BEGIN Provided entries
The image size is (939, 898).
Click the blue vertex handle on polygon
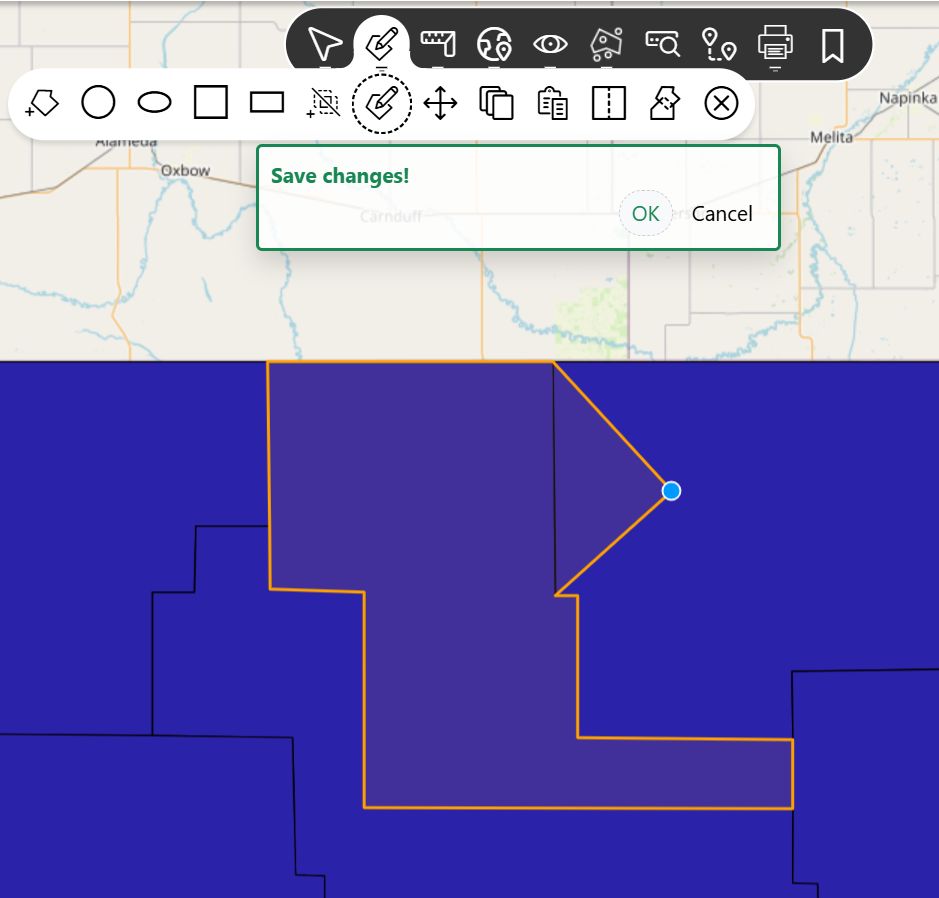click(671, 490)
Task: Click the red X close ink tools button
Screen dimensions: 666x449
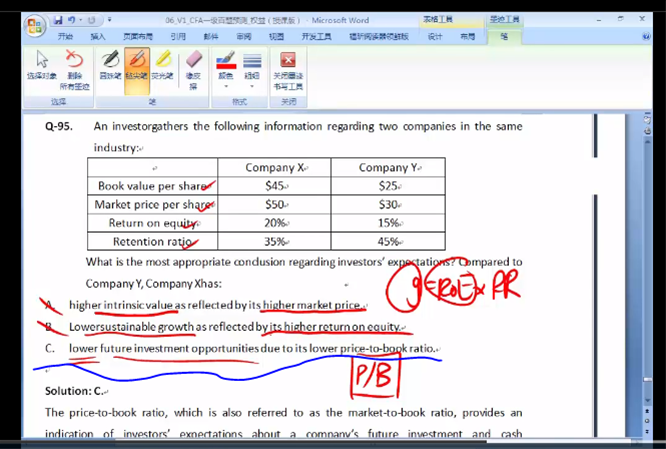Action: 288,67
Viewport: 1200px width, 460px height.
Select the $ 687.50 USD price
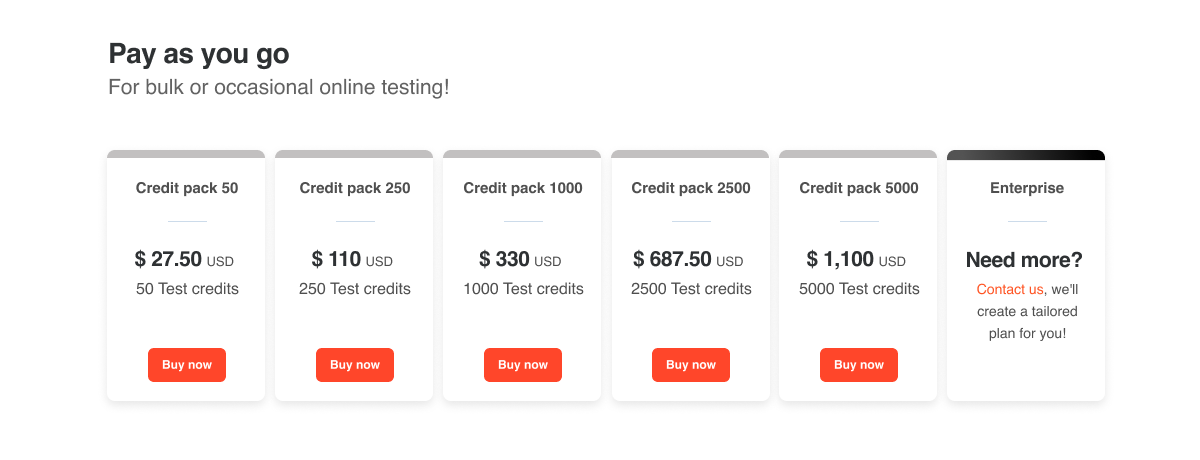point(688,260)
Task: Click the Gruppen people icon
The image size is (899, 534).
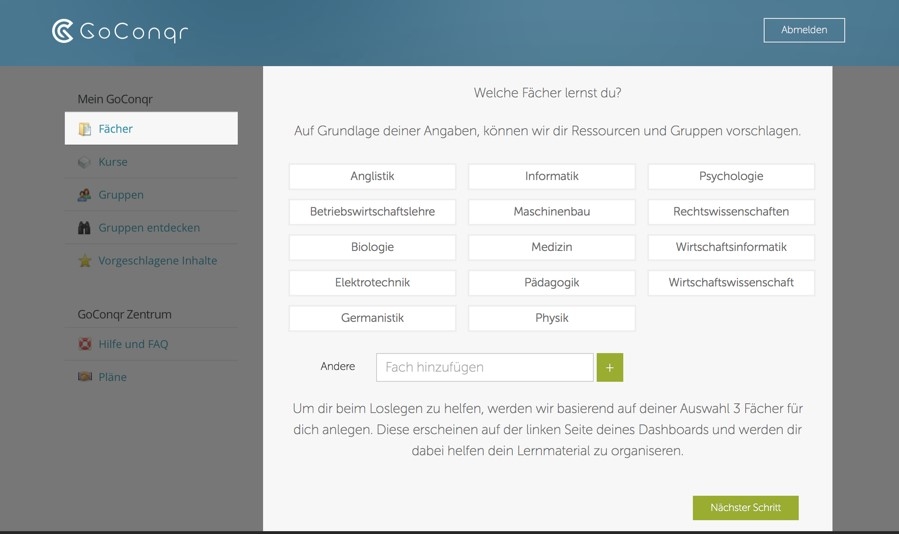Action: (85, 195)
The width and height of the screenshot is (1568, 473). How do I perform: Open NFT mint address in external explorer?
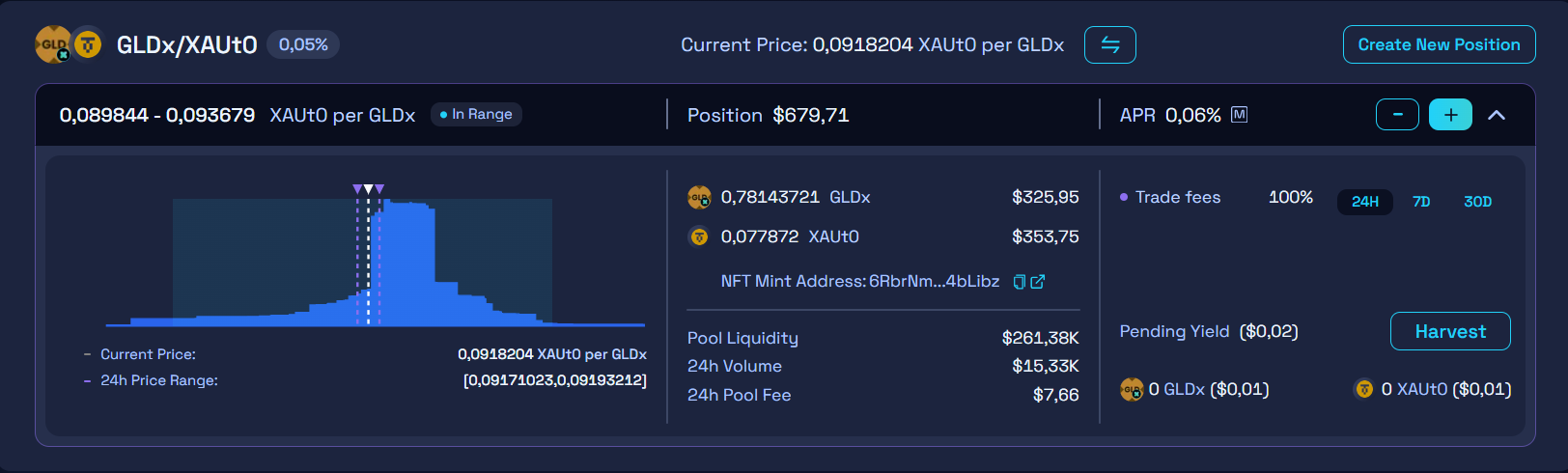click(1038, 282)
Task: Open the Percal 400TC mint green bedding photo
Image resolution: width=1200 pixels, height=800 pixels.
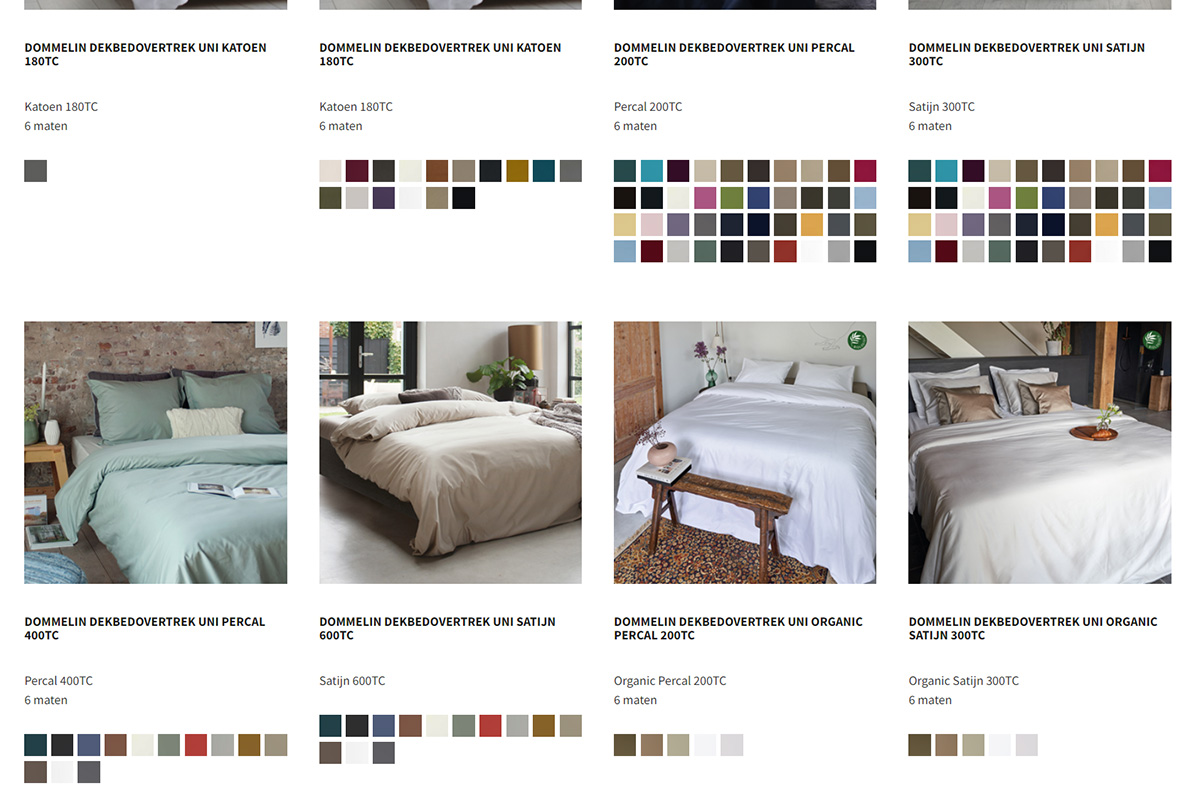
END Provided entries
What the task asks:
All of the material must be repeated exactly in the answer, apart from the pictures.

Expected output:
The image size is (939, 898).
Click the blue vertex handle on polygon
click(671, 490)
Task: Click the red X close ink tools button
Screen dimensions: 666x449
Action: 288,67
Viewport: 1200px width, 460px height.
Select the $ 687.50 USD price
point(688,260)
Task: Click the Gruppen people icon
The image size is (899, 534).
Action: (85, 195)
The width and height of the screenshot is (1568, 473). How do I perform: Open NFT mint address in external explorer?
click(1038, 282)
Task: Open the Percal 400TC mint green bedding photo
Image resolution: width=1200 pixels, height=800 pixels.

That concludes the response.